The herpes simplex virus type 1 (HSV-1) latency associated promoter (LAP) has been shown to sustain long-term reporter gene expression within sensory neurones. Its activity within the CNS is, however, less well understood. In this study we characterise the activity of the LAP after stereotaxic delivery of recombinant HSV-1-based vectors to the brain. Two classes of vectors were utilised in these studies: (1) a replication-defective vector lacking the glycoprotein H and thymidine kinase genes, designated CS1, and (2) a virus mutant severely impaired for immediate-early (IE) gene expression which lacks functional VP16, ICP4 and ICP0 genes, designated in1388. Both vectors contain the LacZ gene under the control of the LAP. Following delivery of either vector to the striatum, beta-gal expression was detected within anatomically related CNS regions distal to the site of injection.
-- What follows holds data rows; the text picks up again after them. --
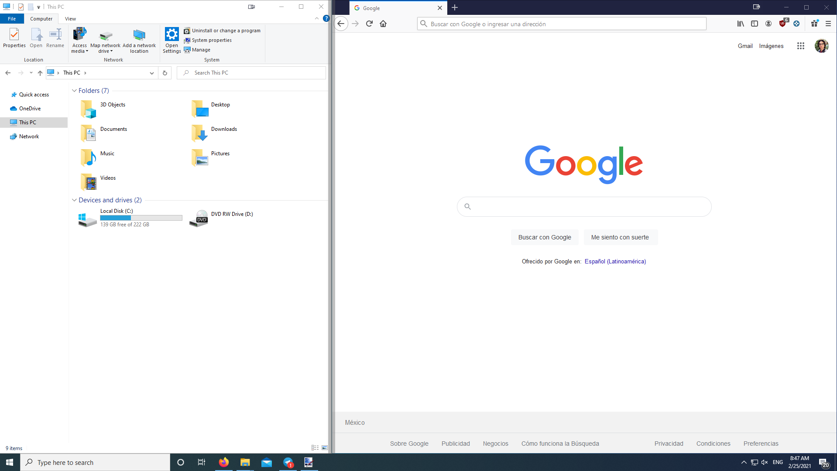Toggle the Firefox sidebar view
Screen dimensions: 837x471
755,24
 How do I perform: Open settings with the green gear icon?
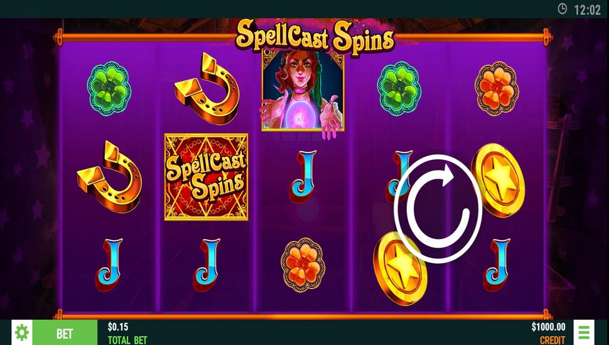tap(22, 332)
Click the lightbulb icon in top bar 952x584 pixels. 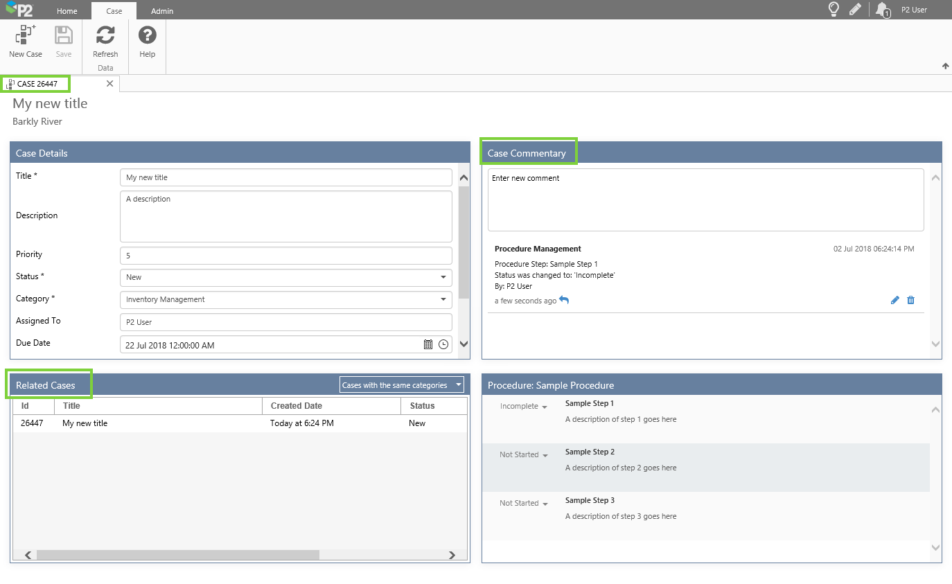(x=834, y=9)
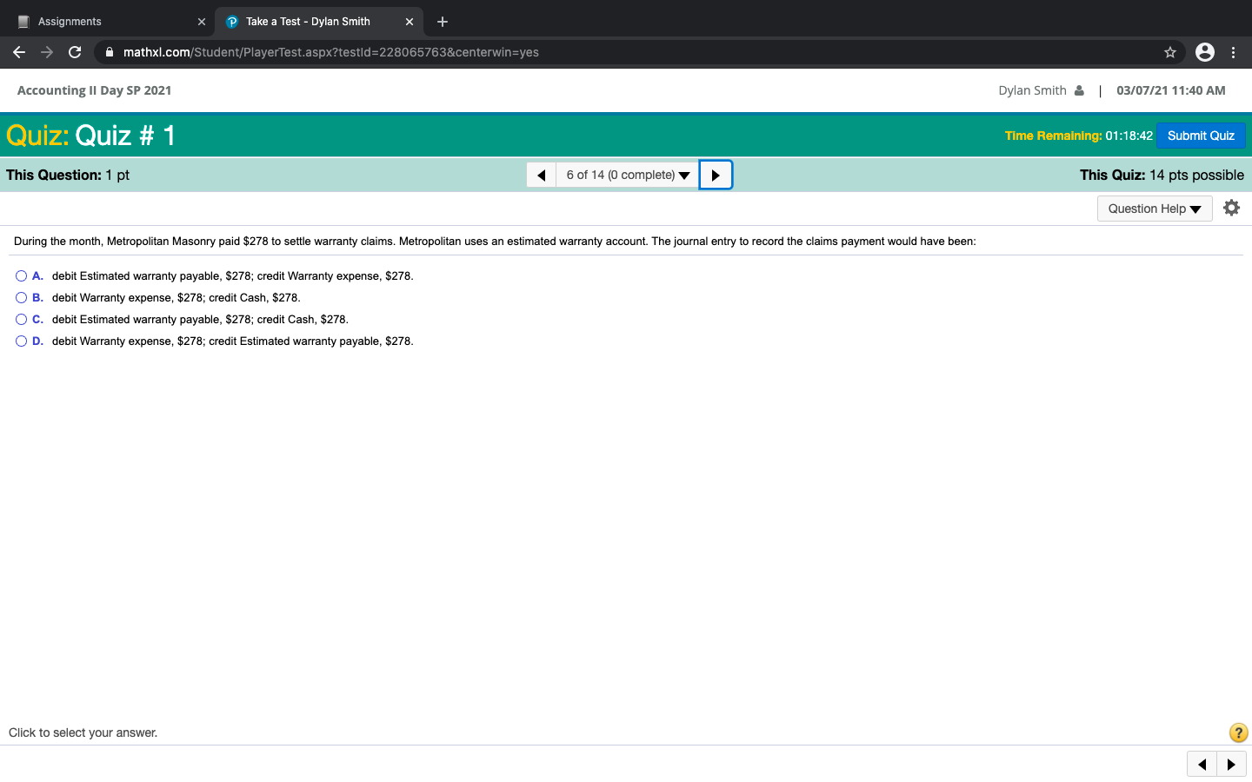Open the '6 of 14' question selector dropdown

coord(627,175)
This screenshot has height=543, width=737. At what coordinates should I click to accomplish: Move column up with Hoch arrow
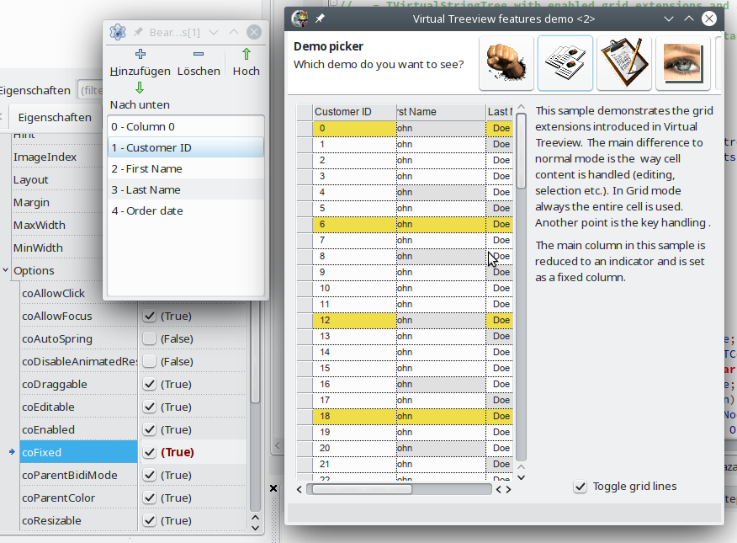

At these sites the number of beta-gal-positive cells increased with time and remained stable up to 4 weeks p.i. beta-Gal expression could not be detected at the site of injection after delivery of CS1 but beta-gal expression within neurones located at this site was observed after delivery of in1388, indicating reduced toxicity of this severely disabled virus. Transgene expression decreased dramatically with both vectors at later time-points (>4 weeks after delivery), but PCR analysis demonstrated that viral genomes were stably maintained for up to 180 days following delivery, indicating that the loss of beta-gal-positive neurones was not likely to be due to a loss of vector-transduced cells. Moreover, after delivery of an equivalent virus to the rat striatum in situ hybridisation analysis showed a similar decrease in the number of neurones expressing the endogenous LATs with time. These data indicate that although the HSV-1 LAP can drive the expression of foreign genes in a variety of CNS neurones, in these cells there is a slow down-regulation of the viral promoter which eventually results in the loss of detectable transgene expression.